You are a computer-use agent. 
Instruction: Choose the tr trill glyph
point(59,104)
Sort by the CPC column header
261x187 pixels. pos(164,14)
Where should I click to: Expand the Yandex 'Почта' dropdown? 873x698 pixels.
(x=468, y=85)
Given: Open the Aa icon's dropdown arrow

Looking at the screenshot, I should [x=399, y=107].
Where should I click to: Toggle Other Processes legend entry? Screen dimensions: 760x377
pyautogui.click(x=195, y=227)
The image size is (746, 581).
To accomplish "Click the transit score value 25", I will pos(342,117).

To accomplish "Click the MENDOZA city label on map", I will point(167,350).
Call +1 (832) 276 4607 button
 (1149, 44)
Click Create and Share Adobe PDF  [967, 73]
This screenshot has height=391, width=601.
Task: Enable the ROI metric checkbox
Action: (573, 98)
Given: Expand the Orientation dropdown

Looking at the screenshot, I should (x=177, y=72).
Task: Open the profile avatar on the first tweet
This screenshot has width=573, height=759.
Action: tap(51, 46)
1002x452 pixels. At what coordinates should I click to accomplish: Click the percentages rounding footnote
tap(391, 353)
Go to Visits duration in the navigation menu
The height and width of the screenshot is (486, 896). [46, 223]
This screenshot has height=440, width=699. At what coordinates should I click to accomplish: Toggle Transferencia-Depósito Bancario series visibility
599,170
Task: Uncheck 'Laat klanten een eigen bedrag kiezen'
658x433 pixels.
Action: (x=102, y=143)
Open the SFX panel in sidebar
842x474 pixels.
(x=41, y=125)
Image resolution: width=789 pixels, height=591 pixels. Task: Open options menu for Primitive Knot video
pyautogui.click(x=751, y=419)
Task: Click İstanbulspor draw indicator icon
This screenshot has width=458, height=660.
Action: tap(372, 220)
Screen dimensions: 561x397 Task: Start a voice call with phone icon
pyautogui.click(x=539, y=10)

==============================

*What is expected*.
Reproduce the data word for word, from its first line through the line containing "Looking at the screenshot, I should (x=177, y=72).", including that line.

*Full answer*.
You are a computer-use agent. 
Instruction: Choose the tr trill glyph
point(59,104)
Sort by the CPC column header
261x187 pixels. pos(164,14)
Where should I click to: Expand the Yandex 'Почта' dropdown? 873x698 pixels.
(x=468, y=85)
Given: Open the Aa icon's dropdown arrow

Looking at the screenshot, I should [x=399, y=107].
Where should I click to: Toggle Other Processes legend entry? Screen dimensions: 760x377
pyautogui.click(x=195, y=227)
The image size is (746, 581).
To accomplish "Click the transit score value 25", I will pos(342,117).

To accomplish "Click the MENDOZA city label on map", I will point(167,350).
Call +1 (832) 276 4607 button
 (1149, 44)
Click Create and Share Adobe PDF  [967, 73]
This screenshot has height=391, width=601.
Task: Enable the ROI metric checkbox
Action: (573, 98)
Given: Expand the Orientation dropdown

Looking at the screenshot, I should (x=177, y=72).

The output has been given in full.